***** Excerpt to read

I had a brilliant teacher, a dead serious apiarist and chair of the regional beekeepres society in East Anglia. It took me a couple of years of serious listening and watching but over my 18 years doing it I am still learning. I have never tried royal jelly work although I was shown how to, just loves me 'oney.

Thanks for the explanation sounds like a lot of hard work. I have today for the first time ever added a new box underneath the initial box on both my occupied Warre hives, I am well pleased with my self. We do I get my Bee Keepers badge.

I'd agree there, Brian, all keepers have their methods. Funnily enough, all keepers respect the methods of others, which I really appreciate. if it was knitting jumpers, or making stained glass, there'd be a lecture everytime we all tried to converse, lol.

It's a white liquid secreted by the bees to feed their queen. All larvae are given jelly till a certain age, but the queen gets it all her life, and it accounts for her bigger size, "better" development, and longer life-span.

it's used a lot in cosmetics, as well as in alternative medicine.It was said that Cleopatra used this, to keep her youthfulness.

here's a bit more about it from a friend's page.

http://www.benefits-of-honey.com/royal-jelly.html

I am going to sound like a right bayonet here, what is Royal Jelly. Does the Queen have to approve it!!

**********

Instructions to follow:
Extend the beekeeping forum thread above, starting right after its last post.

***** Study material

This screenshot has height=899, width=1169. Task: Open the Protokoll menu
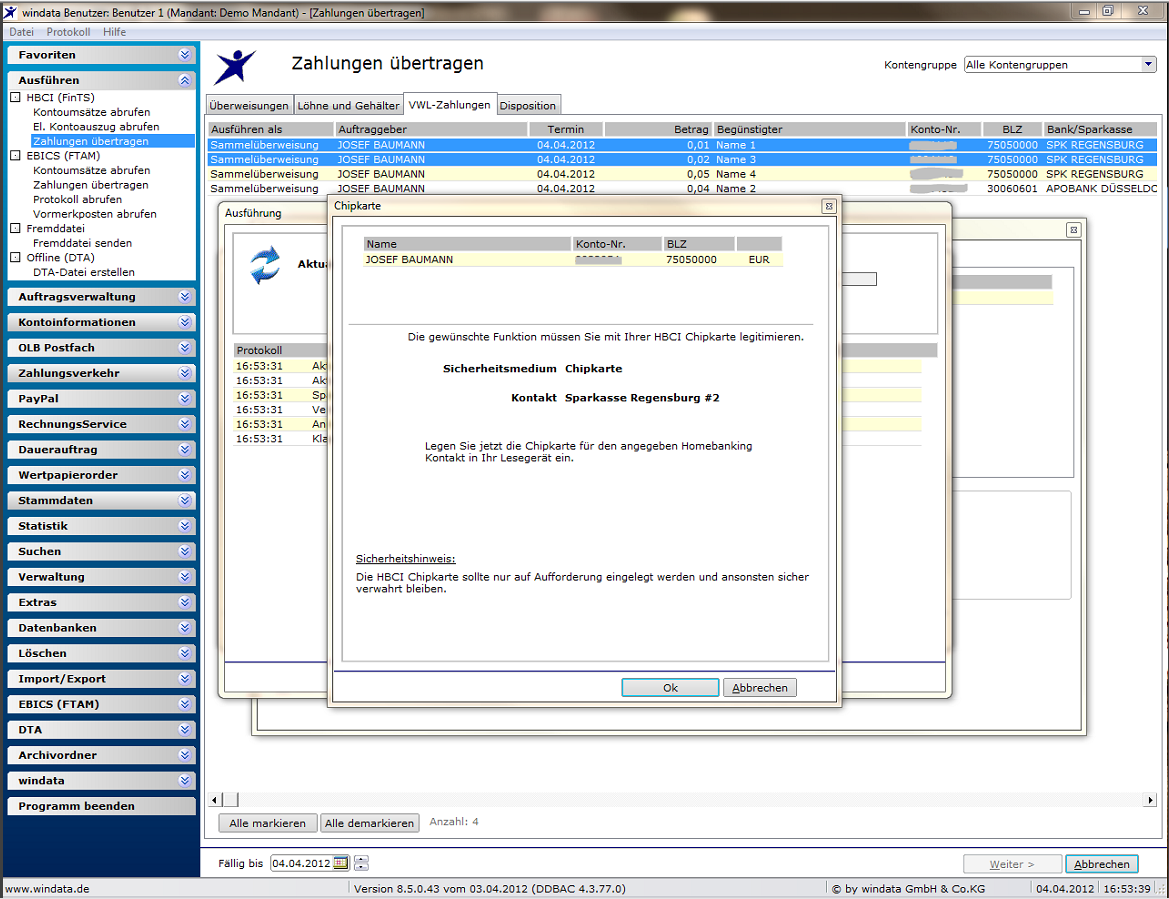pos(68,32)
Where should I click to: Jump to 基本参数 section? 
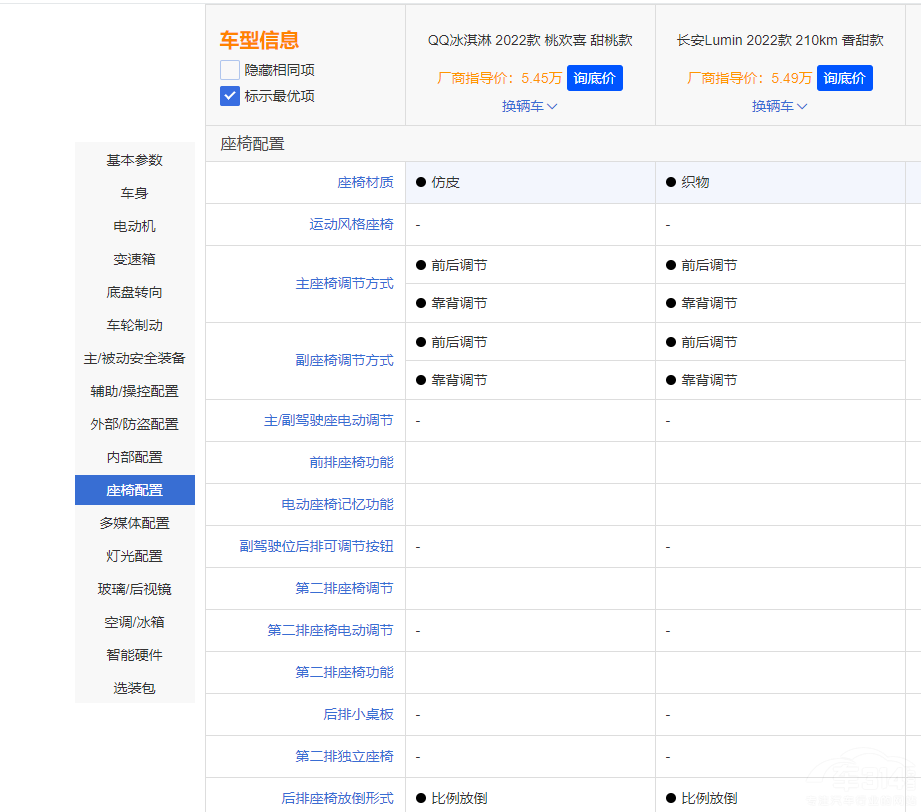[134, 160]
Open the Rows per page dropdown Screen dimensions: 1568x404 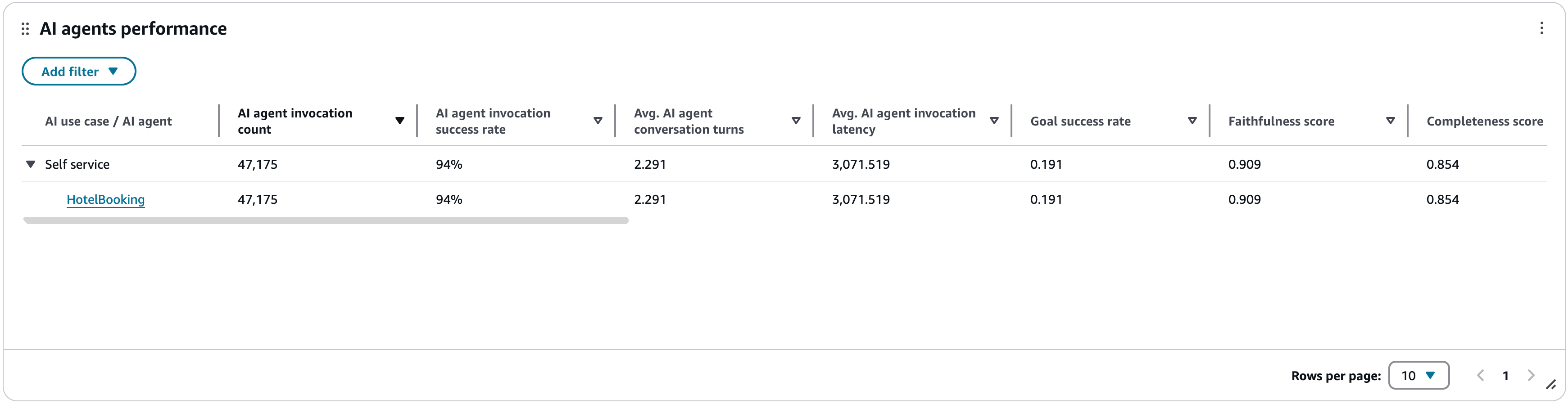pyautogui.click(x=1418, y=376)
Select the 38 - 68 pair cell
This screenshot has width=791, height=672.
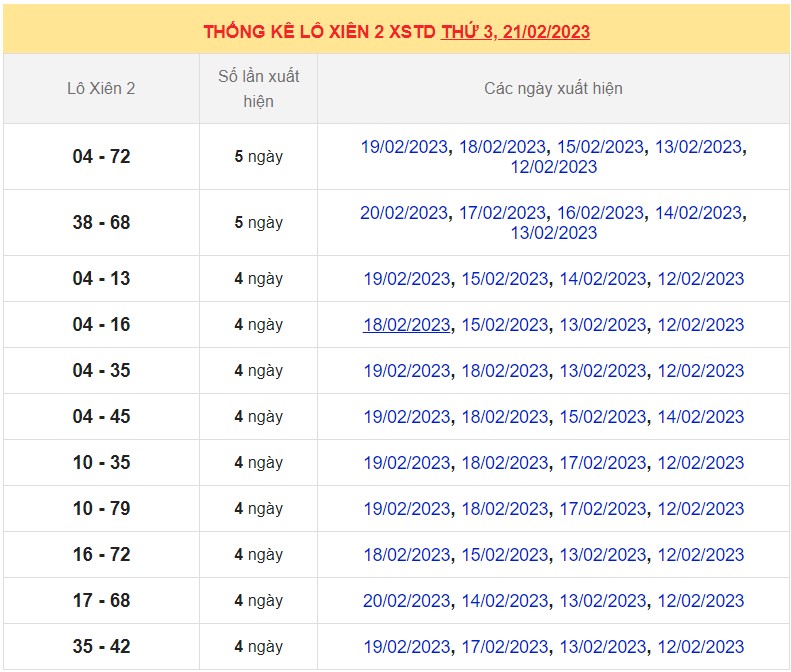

**********

Task output:
I do more or less the same as Zoe. I used a jumble of different ones but mainly Nationals in the UK, but I tend to collect swarms with a cardboard box, overturn it into a brood box as quickly as possible and let them get on with it. The man who taught me beekeeping said that everybody has their own way, so ultimately it doesn't matter.

wow, you really are the "local beekeper" if they're calling you for swarms already.I'm in Haute Savoie. warres are great, handy, and a great way to prepare a colony for a bigger hive.

We use top bar langstroths, and dadants, and are experimenting with both, to se whick gives the best production(we are in the royal jelly business)

I moved to France last year to start a smallholding, knowing I was going to keep bees I had several Warre hives made before coming. This year I set up the hives and put the word around the locals that I was after bees to fill the hives. Within days I had two swarms placed in two of my hives and they have now been there for four weeks, I am about to add another box to each hive as looking through the small window at the front of the hive I can see the honeycomb is getting close to the bottom on each of the top bars. Is anyone else using the Warre hive? Is anyone else close to me in the Creuse?

Absolutely a place to kick things off. I'm over in Haute Savoie.... was trying to organise something similar, but don't reall have time with work. if you know bee people in you area, it helps a lot. Co-ops can be very handy for sharing of equipment, and work/man hours.We don't have an official co-op, but OH (the professional beekeeper-Royal jelly), and another few keepers here work together, share a truck, extractors, and other bits and bobs during harvest time.

we're taking our hives to accacias at the moment, they were in the south. something about accacia makes them grow, and swarm.

i've been workign with bees for about 3 years now, and the first time I saw an actual swarm in flight was this year. quite impressed. I wanted to run into the middle of them. I hear people do that.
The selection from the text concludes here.